Time was you could separate people into three categories based on their relationship to Tom Waits: those who knew his music and loved it; those who knew his music and hated it; those who didn't know him at all. Fast-forward to 2009 and those categories have been offset by creeping indifference -- now most people seem to know him, and, sadly, few people seem to care. That's a sad state of affairs for an artist once considered fairly provocative.
An impromptu poll at my office revealed people identified Waits as the "weird guy in the bowler, kind of does circus music." Fair enough. Waits is that guy, scary as hell, shouting about sailing to Singapore and Jesus like you've never known him and wells and holes and all manner of bad sounding voodoo.
But Waits is also the man warbling how innocent you are when you dream, and how much he hopes to never fall in love with you. Waits is a showman and a salesman, a carnival barker hocking his particular brand of sentimentality. Can it all be a bit much at times? Sure. His last three proper studio albums, Alice, Blood Money, and Real Gone, verged on parody. But more than anything else Waits is selling stories, and as storytellers go he is almost without equal.
Right this minute you can go to his website and download the first eight songs off his latest live album, Glitter and Doom. You should download it even if you've never heard of Waits as a sign to the record companies that this is the kind of thing you like, that getting half of an album at 320 Kbs as a preview is right in your wheelhouse.
"Lucinda / Ain't Goin' Down" is Tom Waits' bread-and-butter: time changes, blues harmonica, obtuse lyrics about a rambling ne'er-do well:
Well they call me William the Pleaser
I sold opium fireworks and lead
now I'm telling my troubles to strangers
when the shadows get long I'll be dead.
At 60, Waits' voice has lost all of its nuance. Where once he could gently whisper and even do a passable croon, there is now only broken glass and hard nights. But Waits didn't make his name by being a hit-repeating jukebox, and the well-worn timbre suits him as much as his ubiquitous fedoras. On the demented sea shanty "Singapore" the tune remains the same, but the melody has morphed into something darker and more strange -- no simple task considering the tale is all about a one-armed dwarf captain.

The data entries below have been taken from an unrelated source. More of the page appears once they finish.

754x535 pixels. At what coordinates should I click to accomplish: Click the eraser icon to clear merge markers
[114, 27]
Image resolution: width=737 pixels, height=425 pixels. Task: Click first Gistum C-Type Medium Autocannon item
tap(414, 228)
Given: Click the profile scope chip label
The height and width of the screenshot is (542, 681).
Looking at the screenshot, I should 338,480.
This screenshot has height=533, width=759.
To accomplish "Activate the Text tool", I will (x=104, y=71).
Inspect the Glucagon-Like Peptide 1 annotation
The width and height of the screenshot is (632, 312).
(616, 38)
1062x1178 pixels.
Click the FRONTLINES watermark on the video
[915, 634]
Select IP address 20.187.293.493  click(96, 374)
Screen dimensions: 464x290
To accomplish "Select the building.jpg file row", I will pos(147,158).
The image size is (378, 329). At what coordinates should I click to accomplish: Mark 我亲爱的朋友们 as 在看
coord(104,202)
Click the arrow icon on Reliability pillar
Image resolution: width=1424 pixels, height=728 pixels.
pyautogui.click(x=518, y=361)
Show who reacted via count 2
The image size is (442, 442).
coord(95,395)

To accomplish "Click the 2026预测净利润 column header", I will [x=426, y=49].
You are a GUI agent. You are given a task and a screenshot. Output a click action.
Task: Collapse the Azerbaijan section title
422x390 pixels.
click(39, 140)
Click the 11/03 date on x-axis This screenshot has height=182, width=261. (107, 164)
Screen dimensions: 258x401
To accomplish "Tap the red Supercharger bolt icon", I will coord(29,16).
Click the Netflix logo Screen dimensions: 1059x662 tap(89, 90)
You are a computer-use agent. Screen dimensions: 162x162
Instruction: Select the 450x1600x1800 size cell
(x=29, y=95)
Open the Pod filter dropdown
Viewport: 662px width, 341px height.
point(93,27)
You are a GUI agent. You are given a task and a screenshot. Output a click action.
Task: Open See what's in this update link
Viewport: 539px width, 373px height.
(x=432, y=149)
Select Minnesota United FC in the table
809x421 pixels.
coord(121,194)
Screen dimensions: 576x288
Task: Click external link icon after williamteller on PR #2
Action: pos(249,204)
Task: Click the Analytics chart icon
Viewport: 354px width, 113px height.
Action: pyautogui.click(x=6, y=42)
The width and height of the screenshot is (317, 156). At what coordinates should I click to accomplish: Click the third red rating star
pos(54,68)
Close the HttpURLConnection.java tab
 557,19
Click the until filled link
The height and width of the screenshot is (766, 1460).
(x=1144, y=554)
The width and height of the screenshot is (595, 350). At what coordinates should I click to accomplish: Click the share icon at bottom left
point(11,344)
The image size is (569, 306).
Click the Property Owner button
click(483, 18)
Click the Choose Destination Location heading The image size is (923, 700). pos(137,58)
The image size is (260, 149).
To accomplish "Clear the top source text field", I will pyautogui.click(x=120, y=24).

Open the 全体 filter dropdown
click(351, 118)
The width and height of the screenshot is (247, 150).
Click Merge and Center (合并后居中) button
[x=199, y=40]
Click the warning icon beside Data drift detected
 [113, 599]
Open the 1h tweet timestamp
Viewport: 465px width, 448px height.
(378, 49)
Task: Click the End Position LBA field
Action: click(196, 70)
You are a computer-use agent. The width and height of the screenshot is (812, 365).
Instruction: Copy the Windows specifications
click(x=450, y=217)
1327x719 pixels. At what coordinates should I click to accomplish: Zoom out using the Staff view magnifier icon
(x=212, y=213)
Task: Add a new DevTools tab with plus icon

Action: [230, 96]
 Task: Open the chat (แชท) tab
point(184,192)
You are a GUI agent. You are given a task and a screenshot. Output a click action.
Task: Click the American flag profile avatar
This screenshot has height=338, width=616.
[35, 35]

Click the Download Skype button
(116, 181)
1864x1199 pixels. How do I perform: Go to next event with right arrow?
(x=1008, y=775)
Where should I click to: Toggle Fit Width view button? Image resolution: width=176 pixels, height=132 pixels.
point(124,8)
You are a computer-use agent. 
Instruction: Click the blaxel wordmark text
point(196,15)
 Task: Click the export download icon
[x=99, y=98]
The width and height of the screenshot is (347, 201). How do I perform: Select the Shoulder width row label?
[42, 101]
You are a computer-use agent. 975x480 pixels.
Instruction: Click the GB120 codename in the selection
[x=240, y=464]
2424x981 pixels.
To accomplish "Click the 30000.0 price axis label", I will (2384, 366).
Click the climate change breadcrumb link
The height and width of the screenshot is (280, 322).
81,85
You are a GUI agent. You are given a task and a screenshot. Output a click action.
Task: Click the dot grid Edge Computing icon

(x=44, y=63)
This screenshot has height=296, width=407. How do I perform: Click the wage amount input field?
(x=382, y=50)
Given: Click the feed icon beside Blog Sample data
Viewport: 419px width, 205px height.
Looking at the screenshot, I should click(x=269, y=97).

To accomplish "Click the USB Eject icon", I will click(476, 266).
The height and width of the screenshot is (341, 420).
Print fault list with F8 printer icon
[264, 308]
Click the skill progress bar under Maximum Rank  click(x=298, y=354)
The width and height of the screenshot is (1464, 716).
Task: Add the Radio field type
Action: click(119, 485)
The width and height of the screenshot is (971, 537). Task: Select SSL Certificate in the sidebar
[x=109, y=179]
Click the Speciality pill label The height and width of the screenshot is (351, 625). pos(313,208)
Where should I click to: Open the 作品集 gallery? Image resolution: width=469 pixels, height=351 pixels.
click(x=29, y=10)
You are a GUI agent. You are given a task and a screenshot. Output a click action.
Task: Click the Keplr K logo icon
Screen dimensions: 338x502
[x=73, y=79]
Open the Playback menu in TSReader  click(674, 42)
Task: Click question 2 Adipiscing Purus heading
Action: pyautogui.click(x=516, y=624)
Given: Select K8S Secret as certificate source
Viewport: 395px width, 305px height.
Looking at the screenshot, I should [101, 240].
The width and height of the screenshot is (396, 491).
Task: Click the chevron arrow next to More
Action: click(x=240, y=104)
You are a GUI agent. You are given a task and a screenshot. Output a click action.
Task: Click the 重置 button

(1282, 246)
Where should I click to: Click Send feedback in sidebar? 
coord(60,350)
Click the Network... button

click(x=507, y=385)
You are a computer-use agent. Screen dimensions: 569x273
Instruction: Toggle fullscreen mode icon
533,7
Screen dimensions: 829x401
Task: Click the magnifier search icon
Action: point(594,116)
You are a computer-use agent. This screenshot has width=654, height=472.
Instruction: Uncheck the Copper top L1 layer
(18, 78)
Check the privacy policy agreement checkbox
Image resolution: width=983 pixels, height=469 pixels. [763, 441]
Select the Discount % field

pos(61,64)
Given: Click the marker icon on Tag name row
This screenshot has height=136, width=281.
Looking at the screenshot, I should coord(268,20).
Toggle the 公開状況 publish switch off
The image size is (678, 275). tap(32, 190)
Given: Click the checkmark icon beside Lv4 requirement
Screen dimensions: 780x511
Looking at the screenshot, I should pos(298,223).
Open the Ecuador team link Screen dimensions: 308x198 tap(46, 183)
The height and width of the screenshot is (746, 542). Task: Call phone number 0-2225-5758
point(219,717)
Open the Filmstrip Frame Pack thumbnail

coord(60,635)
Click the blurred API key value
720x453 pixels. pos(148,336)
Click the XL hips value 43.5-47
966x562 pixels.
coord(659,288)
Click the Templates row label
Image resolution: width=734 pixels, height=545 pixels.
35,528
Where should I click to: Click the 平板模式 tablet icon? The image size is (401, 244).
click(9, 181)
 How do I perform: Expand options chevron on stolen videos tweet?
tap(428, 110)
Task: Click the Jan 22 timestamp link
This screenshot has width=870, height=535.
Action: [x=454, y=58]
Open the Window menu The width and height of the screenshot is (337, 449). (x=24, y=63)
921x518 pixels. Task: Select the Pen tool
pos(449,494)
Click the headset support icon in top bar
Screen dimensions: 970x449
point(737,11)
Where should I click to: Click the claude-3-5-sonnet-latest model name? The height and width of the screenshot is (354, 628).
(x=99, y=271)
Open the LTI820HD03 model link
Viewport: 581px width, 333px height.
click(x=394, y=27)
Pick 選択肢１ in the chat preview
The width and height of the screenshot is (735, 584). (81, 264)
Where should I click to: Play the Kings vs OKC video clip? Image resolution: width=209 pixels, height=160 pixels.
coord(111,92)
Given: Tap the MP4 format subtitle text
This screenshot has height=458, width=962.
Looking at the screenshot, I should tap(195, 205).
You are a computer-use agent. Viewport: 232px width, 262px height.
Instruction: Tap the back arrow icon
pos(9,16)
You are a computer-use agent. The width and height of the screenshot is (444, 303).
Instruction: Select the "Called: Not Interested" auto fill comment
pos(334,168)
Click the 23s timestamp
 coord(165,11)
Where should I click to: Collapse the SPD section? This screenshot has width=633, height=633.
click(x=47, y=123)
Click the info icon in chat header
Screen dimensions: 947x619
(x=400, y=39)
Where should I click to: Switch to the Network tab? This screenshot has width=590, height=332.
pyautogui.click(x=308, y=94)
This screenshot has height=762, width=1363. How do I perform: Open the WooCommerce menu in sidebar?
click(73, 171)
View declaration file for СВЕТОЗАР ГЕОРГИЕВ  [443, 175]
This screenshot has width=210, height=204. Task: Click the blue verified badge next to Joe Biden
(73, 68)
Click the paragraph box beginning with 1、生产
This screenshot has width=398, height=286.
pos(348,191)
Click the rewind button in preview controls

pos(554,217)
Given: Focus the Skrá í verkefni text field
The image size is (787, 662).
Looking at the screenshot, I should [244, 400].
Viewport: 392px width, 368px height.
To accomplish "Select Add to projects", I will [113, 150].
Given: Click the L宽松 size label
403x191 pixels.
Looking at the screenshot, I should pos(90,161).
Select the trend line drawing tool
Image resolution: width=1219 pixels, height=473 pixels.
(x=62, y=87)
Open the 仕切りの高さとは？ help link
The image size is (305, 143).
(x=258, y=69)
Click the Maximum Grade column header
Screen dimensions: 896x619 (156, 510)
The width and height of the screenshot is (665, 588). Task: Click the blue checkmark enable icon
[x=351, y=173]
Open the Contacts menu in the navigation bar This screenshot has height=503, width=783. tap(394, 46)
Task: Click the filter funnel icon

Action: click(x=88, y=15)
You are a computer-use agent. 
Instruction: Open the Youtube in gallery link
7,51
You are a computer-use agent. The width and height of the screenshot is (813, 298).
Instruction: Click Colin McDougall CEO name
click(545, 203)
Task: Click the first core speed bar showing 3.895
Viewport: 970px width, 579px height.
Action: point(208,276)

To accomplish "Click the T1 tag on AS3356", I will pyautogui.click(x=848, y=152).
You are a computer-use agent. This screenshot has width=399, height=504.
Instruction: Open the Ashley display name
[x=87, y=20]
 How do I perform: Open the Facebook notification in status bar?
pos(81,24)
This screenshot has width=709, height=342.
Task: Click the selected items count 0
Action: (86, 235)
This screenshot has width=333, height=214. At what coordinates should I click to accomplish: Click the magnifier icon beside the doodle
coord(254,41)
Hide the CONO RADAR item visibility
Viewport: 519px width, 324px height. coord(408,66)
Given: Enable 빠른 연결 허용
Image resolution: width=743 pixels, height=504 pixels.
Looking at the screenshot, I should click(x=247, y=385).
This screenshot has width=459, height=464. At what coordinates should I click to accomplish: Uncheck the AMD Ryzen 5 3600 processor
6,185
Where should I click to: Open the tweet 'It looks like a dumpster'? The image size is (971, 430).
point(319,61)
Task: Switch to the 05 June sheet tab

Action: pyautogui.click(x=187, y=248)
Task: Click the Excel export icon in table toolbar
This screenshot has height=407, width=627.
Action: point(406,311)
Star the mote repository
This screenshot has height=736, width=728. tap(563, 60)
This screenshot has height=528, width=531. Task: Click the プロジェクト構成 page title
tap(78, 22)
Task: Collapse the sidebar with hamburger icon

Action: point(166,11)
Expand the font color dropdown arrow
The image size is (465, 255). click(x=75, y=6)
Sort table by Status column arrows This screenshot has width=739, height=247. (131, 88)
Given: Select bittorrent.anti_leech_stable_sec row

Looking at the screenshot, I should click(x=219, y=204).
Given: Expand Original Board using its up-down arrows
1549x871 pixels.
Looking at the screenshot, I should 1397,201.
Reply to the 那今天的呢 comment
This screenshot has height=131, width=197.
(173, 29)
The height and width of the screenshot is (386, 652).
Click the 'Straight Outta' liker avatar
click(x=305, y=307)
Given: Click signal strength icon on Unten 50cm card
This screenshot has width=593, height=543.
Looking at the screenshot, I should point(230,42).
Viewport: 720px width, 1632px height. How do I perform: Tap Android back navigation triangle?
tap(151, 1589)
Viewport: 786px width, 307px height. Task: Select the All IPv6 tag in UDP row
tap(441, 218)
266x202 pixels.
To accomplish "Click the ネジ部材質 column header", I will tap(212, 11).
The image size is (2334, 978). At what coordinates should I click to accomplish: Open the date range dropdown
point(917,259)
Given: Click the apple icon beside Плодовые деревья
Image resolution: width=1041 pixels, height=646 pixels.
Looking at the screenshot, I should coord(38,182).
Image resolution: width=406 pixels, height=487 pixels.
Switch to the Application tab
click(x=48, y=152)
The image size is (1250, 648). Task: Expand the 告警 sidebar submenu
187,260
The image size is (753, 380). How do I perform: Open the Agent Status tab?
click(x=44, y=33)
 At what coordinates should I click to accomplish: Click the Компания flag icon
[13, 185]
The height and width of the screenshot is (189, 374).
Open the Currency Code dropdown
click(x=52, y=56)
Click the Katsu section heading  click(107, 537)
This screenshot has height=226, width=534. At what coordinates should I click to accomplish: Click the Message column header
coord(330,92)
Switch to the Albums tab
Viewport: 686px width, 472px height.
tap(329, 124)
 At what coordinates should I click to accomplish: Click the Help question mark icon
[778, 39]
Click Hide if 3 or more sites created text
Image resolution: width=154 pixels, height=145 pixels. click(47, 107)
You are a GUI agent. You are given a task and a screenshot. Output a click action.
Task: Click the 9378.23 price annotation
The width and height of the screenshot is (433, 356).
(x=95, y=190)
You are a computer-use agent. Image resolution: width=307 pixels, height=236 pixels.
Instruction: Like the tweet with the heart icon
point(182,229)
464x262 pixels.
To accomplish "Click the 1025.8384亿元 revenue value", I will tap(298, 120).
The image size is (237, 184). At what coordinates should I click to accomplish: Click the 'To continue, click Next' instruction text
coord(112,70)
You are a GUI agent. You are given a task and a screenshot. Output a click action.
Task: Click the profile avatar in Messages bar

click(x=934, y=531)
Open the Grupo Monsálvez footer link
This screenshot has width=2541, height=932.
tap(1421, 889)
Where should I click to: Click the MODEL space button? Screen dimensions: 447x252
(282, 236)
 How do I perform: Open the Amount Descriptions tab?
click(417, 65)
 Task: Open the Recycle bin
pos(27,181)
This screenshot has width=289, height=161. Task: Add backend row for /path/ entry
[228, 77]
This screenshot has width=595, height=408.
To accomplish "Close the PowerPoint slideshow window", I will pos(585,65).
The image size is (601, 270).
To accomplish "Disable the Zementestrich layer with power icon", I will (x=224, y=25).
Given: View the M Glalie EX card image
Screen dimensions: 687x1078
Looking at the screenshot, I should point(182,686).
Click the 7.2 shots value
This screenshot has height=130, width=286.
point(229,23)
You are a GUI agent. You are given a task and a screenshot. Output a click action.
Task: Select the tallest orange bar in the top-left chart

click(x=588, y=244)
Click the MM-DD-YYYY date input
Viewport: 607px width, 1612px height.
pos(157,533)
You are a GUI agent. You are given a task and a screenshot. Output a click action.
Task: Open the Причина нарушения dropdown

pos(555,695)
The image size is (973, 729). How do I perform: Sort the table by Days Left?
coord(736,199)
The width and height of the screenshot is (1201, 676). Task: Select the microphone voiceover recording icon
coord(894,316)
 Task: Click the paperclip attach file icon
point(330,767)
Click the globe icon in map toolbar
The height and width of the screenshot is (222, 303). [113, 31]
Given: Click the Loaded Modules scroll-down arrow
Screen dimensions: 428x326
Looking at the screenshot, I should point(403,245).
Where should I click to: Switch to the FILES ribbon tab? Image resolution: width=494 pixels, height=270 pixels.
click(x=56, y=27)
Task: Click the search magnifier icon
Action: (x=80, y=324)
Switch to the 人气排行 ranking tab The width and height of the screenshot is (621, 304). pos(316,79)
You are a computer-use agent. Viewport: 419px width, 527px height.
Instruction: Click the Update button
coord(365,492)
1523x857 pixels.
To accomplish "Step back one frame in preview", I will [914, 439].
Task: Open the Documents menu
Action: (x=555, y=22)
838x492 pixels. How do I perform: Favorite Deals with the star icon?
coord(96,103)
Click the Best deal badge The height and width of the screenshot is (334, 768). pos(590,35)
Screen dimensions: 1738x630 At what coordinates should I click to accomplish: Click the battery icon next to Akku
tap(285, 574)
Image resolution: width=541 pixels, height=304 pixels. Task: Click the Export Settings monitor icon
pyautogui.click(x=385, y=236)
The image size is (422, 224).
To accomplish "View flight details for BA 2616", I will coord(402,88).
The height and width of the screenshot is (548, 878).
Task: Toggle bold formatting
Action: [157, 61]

Barnburner "Goin' Out West" was made to be played live; you can practically see the dirty bar, the sweat, the fists of gold nuggets. Waits is completely incomprehensible by this point, his voice just another instrument, but when he slows down to tell us "he looks good without a shirt, good without a shirt," you believe him. The man may not sing worth a damn anymore, but he sure spins a good yarn.